Tracers for debugging and program exploration

Proposal paper at PLATEAU 2026.

Keywords: tracing, program visualization, programming tools

PDF version also available on the arXiv.

Programmers often use an iterative process of hypothesis generation (“perhaps this function is called twice?”) and hypothesis testing (“let’s count how many times this breakpoint fires”) to understand the behavior of unfamiliar or malfunctioning software. Existing debugging tools are much better suited to testing hypotheses than to generating them. Step debuggers, for example, present isolated snapshots of the program’s state, leaving it to the programmer to mentally reconstruct the evolution of that state over time. We advocate for a different approach: building a debugging and program-exploration tool around a trace, or complete history, of the program’s execution. Our key claim is that the user should see every line as executed (in time order) rather than as written (in syntax order). We discuss design choices, preliminary results, and interesting challenges.

Annotated screenshot of a mockup of our proposed tracer. See caption for further description. — Mockup of our proposed tracer. On the left is the primary trace interface, and on the right, the traditional source code. ① In lieu of stepping, the user freely navigates the trace by scrolling, but can also select a line in the trace and navigate by keyboard if desired. ② As they scroll, a “stack trace” of method and loop headers sticks to the top of the buffer. ③ Hovering over an expression in the trace while pressing `Ctrl` shows its value and the values of any containing expressions. ④ Subexpression evaluations can alternatively be shown by expanding a statement, and ⑤ loop and method blocks can be collapsed, letting the user control the display granularity. ⑥ Selecting a line in the source code highlights all instances of its execution in the trace, and *vice versa*. (Pointer icon from Ubuntu Yaru theme, CC-BY-SA.)

Introduction

When a programmer is debugging a program, they are applying the scientific method to understand where and why its observed behavior diverges from their expectations: starting from a working theory of the program’s behavior, they generate a hypothesis, design an experiment that could support or falsify it, conduct the experiment, incorporate the result into their theory, and repeat, until their theory can explain the observed (unexpected) behavior [Zeller2009], [AlaboudiLaToza2023]. At that point, they have “found the bug” and can start trying to fix it. For example,

The working theory (based on previous experiments) might be that the observed wrong output is caused by a wrong counter value.

Stated exercise: Copy out the text above on tracers for debugging and program exploration in full, word for word, from its title to its last sentence.

Provided material:
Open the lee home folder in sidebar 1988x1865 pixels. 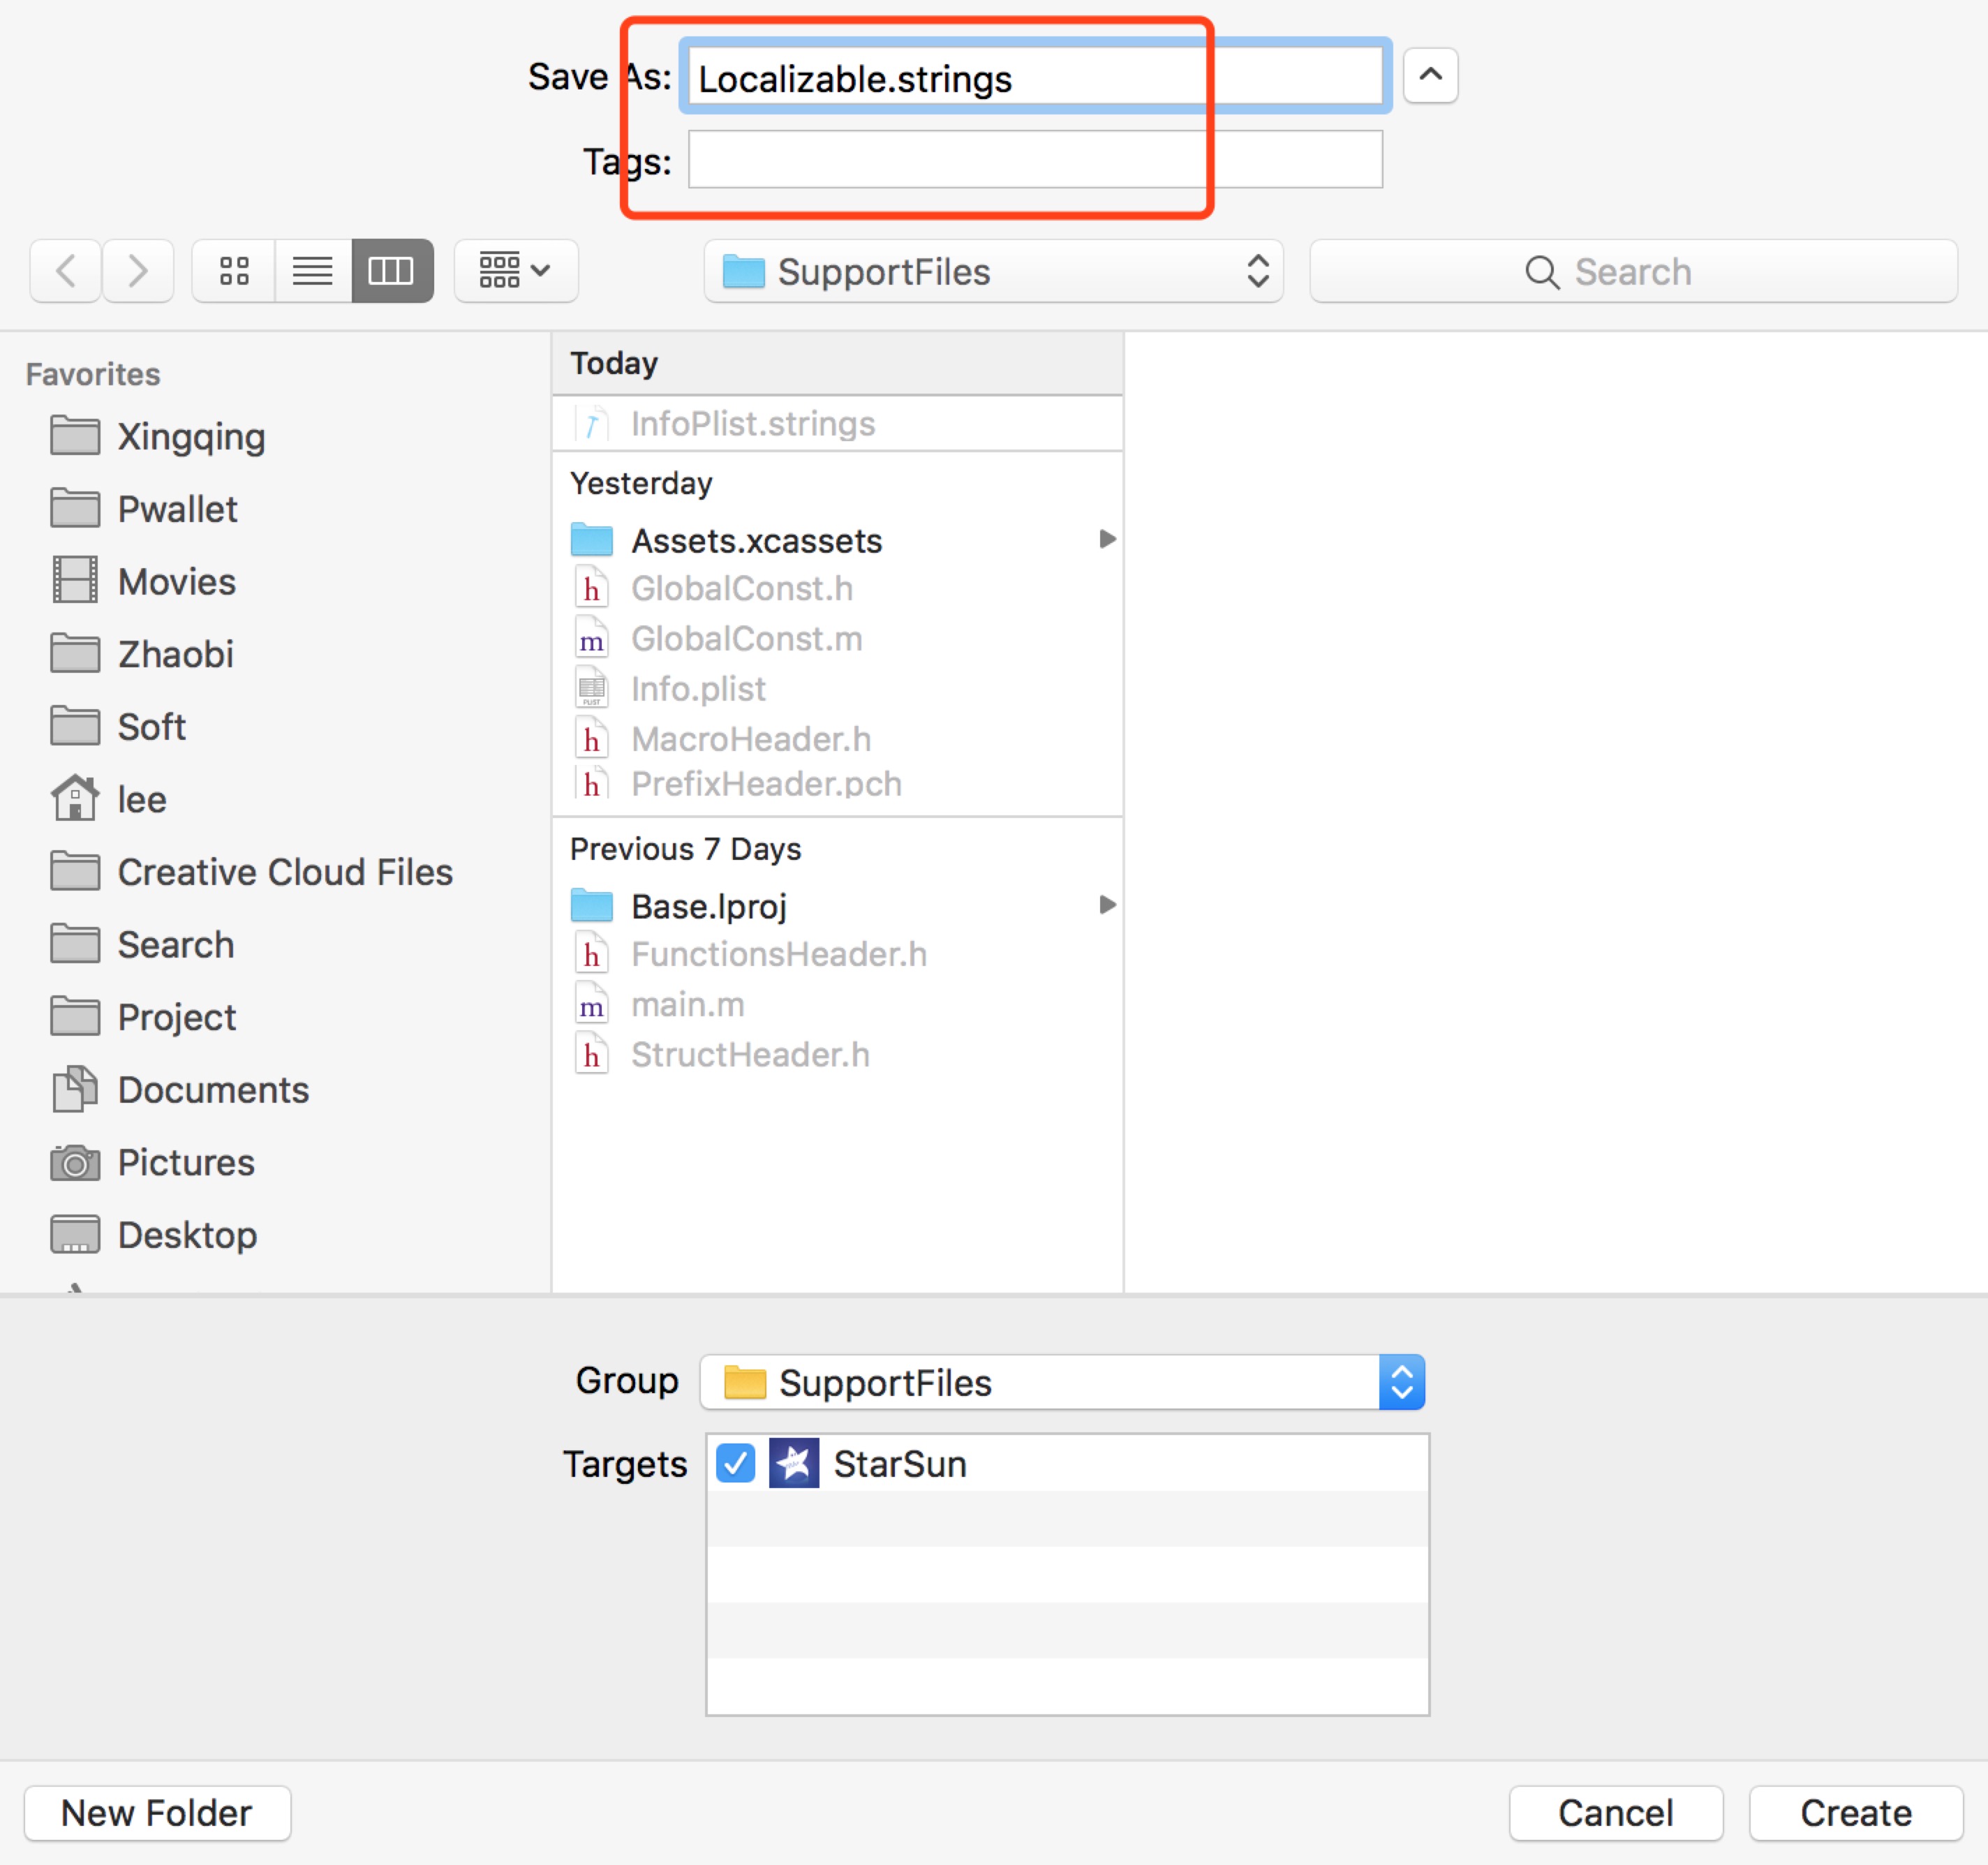point(141,800)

Final result:
Tracers for debugging and program exploration

Proposal paper at PLATEAU 2026.

Keywords: tracing, program visualization, programming tools

PDF version also available on the arXiv.

Programmers often use an iterative process of hypothesis generation (“perhaps this function is called twice?”) and hypothesis testing (“let’s count how many times this breakpoint fires”) to understand the behavior of unfamiliar or malfunctioning software. Existing debugging tools are much better suited to testing hypotheses than to generating them. Step debuggers, for example, present isolated snapshots of the program’s state, leaving it to the programmer to mentally reconstruct the evolution of that state over time. We advocate for a different approach: building a debugging and program-exploration tool around a trace, or complete history, of the program’s execution. Our key claim is that the user should see every line as executed (in time order) rather than as written (in syntax order). We discuss design choices, preliminary results, and interesting challenges.

Annotated screenshot of a mockup of our proposed tracer. See caption for further description. — Mockup of our proposed tracer. On the left is the primary trace interface, and on the right, the traditional source code. ① In lieu of stepping, the user freely navigates the trace by scrolling, but can also select a line in the trace and navigate by keyboard if desired. ② As they scroll, a “stack trace” of method and loop headers sticks to the top of the buffer. ③ Hovering over an expression in the trace while pressing `Ctrl` shows its value and the values of any containing expressions. ④ Subexpression evaluations can alternatively be shown by expanding a statement, and ⑤ loop and method blocks can be collapsed, letting the user control the display granularity. ⑥ Selecting a line in the source code highlights all instances of its execution in the trace, and *vice versa*. (Pointer icon from Ubuntu Yaru theme, CC-BY-SA.)

Introduction

When a programmer is debugging a program, they are applying the scientific method to understand where and why its observed behavior diverges from their expectations: starting from a working theory of the program’s behavior, they generate a hypothesis, design an experiment that could support or falsify it, conduct the experiment, incorporate the result into their theory, and repeat, until their theory can explain the observed (unexpected) behavior [Zeller2009], [AlaboudiLaToza2023]. At that point, they have “found the bug” and can start trying to fix it. For example,

The working theory (based on previous experiments) might be that the observed wrong output is caused by a wrong counter value.